A and B: raw EMG data in 2 representative subjects showing the peak of facilitation (indicated by arrow) preceding the EMG inhibition in the extension-flexion (measured in triceps; A) and flexion-extension conditions (measured in biceps; B). The peak is not present in the other conditions tested. C: the abscissa shows the sessions tested (elbow extension, n = 5; elbow flexion, n = 4) and the ordinate shows the peak of facilitation (expressed as a percentage of the prestimulus EMG). D: the abscissa shows the sessions tested (elbow extension, n = 5; elbow flexion, n = 4) and the ordinate shows the latency of the facilitation (beginning defined as 2 SD above the mean rectified EMG for a period of 90 ms before the TMS) minus the latency of the iSP. Note that the magnitude and the latency of the peak of facilitation observed during bilateral activation of antagonist muscles were similar in both sessions. Error bars indicate SE. *P < 0.05.

Fig. 5.

A: a comparison of the iSP in the triceps and biceps measured in the same subjects (n = 8) in all conditions tested. The abscissa shows the conditions tested (Unil, unilateral; Bilat. Agon., bilateral activation of agonist muscles; Bilat. Antag., bilateral activation of antagonist muscles) during the elbow extension (filled bars) and flexion sessions (open bars). The ordinate shows the depth of the iSP. Note the increase in the iSP during bilateral activation of agonist muscles and a decreased during bilateral activation of antagonist muscles compared with a unilateral contraction regardless of the elbow session tested. Error bars indicate SE. *P < 0.05. B: a correlation analysis between flexion and extension sessions of the changes in the iSP depth during bilateral (△, agonist; ○, antagonist) compared with unilateral contractions (a negative number indicates more inhibition and a positive number indicates less inhibition during the unilateral compared with bilateral condition). Each subject is represented by 2 points: one for bilateral agonist and one for bilateral antagonist contractions.
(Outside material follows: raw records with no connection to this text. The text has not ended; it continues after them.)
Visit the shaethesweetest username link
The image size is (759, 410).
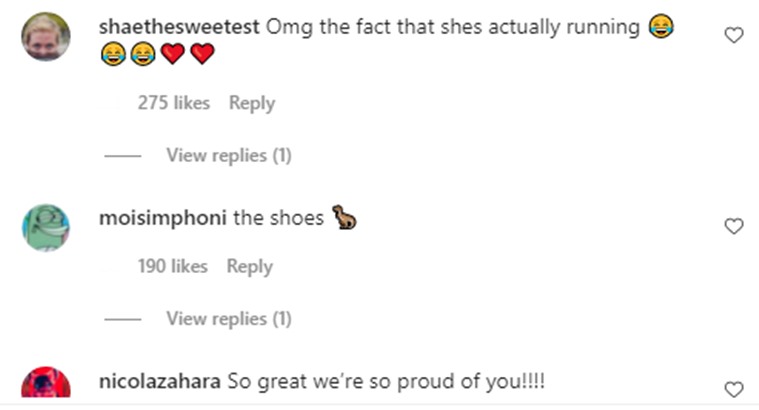click(180, 27)
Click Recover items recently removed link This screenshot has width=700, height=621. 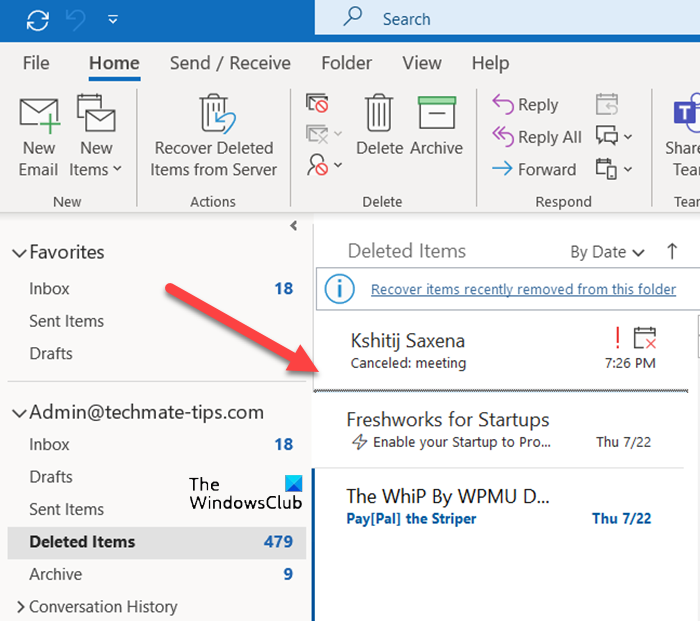point(523,290)
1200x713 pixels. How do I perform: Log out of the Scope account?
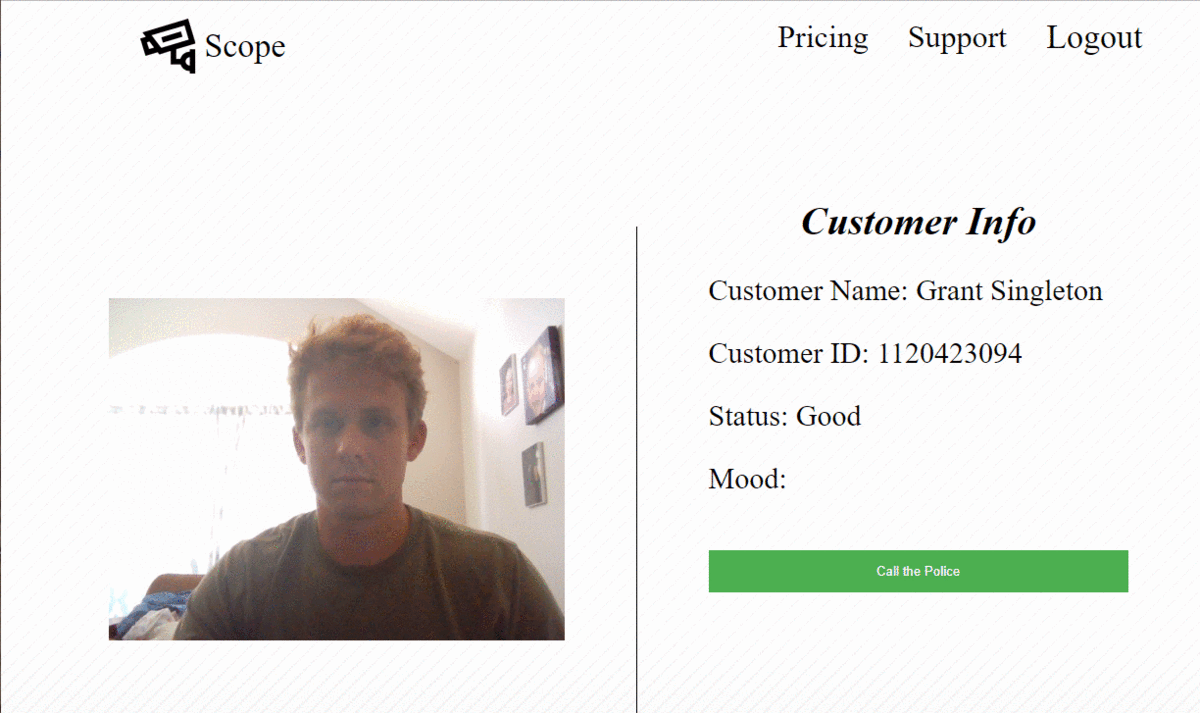click(x=1094, y=38)
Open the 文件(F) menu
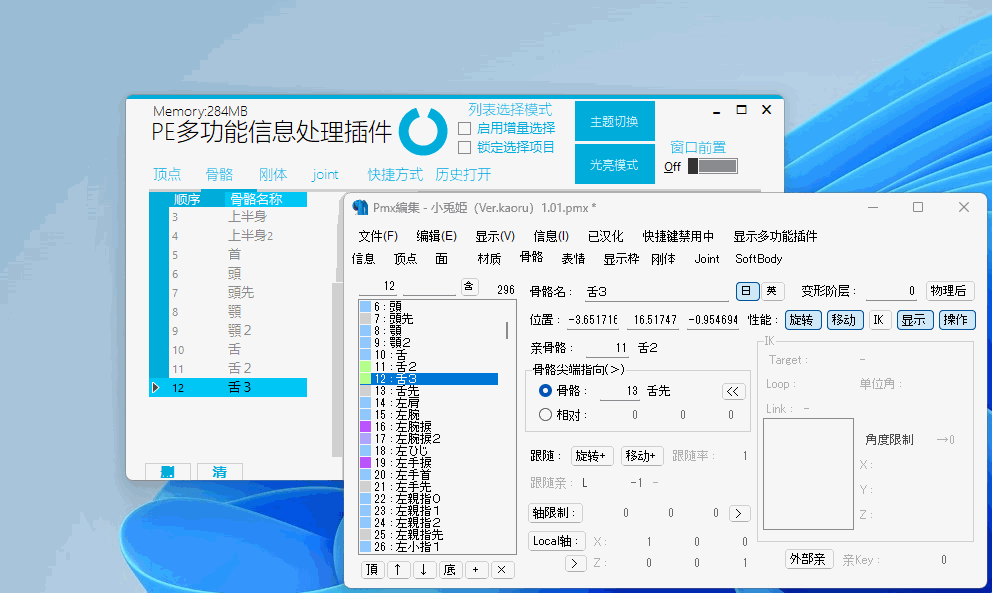The height and width of the screenshot is (593, 992). point(378,236)
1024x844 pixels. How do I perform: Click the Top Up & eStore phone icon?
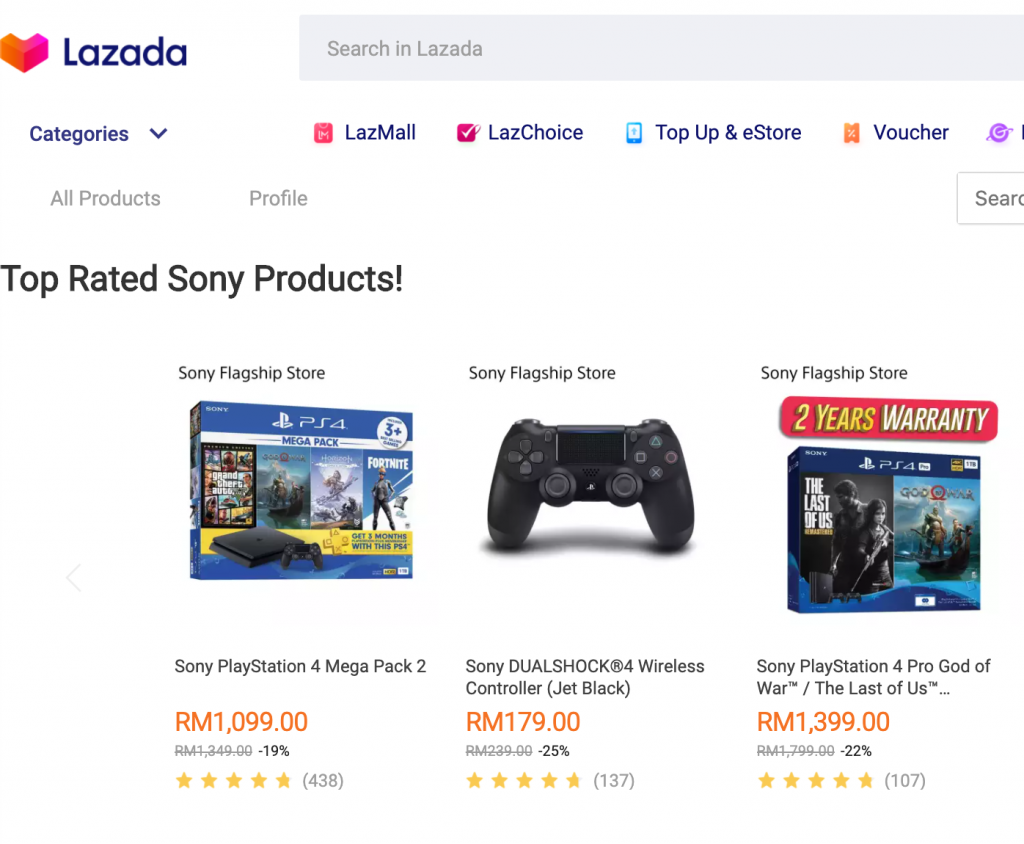coord(634,133)
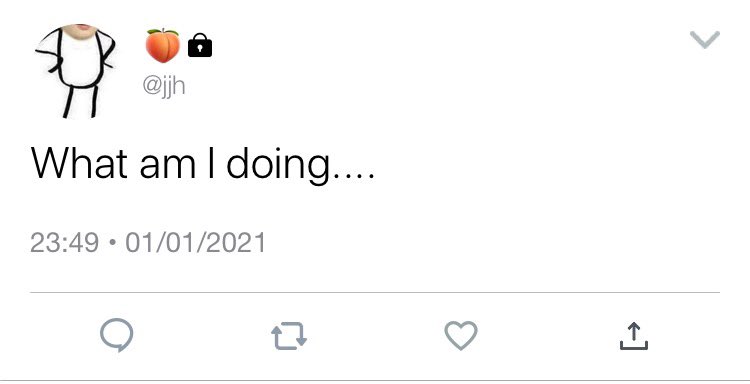This screenshot has width=750, height=384.
Task: Click the 23:49 tweet time
Action: [65, 242]
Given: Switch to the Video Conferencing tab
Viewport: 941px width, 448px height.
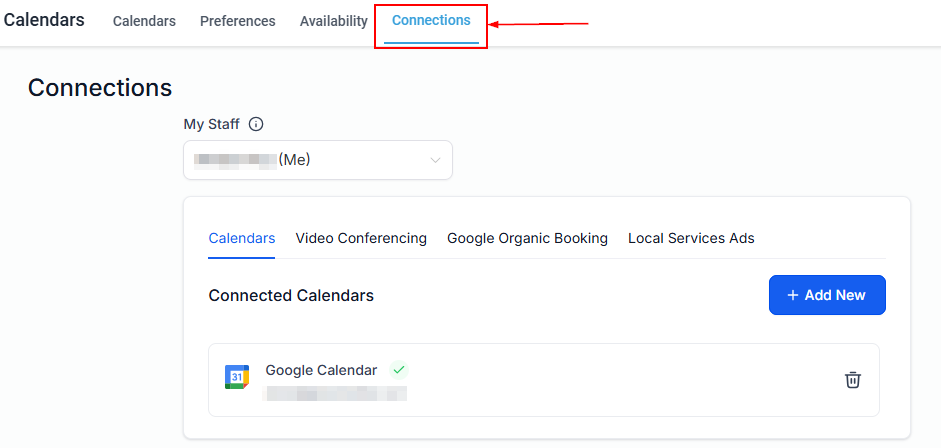Looking at the screenshot, I should (361, 238).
Note that subjects who showed more pronounced inhibition in the elbow extension session also showed a similar trend in the elbow flexion session.

Fig. 6.

A and B: raw EMG data in 2 representative subjects showing motor evoked responses to electrical cervicomedullary stimulation (cervicomedullary motor evoked potentials, CMEPs) recorded from the triceps (A) and biceps brachii (B) in all conditions tested in the elbow extension [Ext (1), extension-rest, CMEPs alone; Ext (2), extension-rest, CMEPs preceded by TMS; Ext-Ext, extension-extension, CMEPs preceded by TMS; Ext-Flex, extension-flexion, CMEPs preceded by TMS] and flexion sessions [Flex (1), flexion-rest, CMEPs alone; Flex (2), flexion-rest, CMEPs preceded by TMS; Flex-Flex, flexion-flexion, CMEPs preceded by TMS; flex-Ext, flexion-extension, CMEPs preceded by TMS]. Ten traces were average in each set. Because the stimulation artifact in the triceps brachii is small, the time of stimulation is indicated by dashed lines. C and D: in the graphs, the abscissa shows the conditions tested and the ordinate shows the size of CMEPs as a percentage of the maximal M wave (M_max) in the triceps (C) and biceps brachii (D). Note that the size of CMEPs in triceps and biceps remained similar across conditions in both sessions. Error bars indicate SE. *P < 0.05.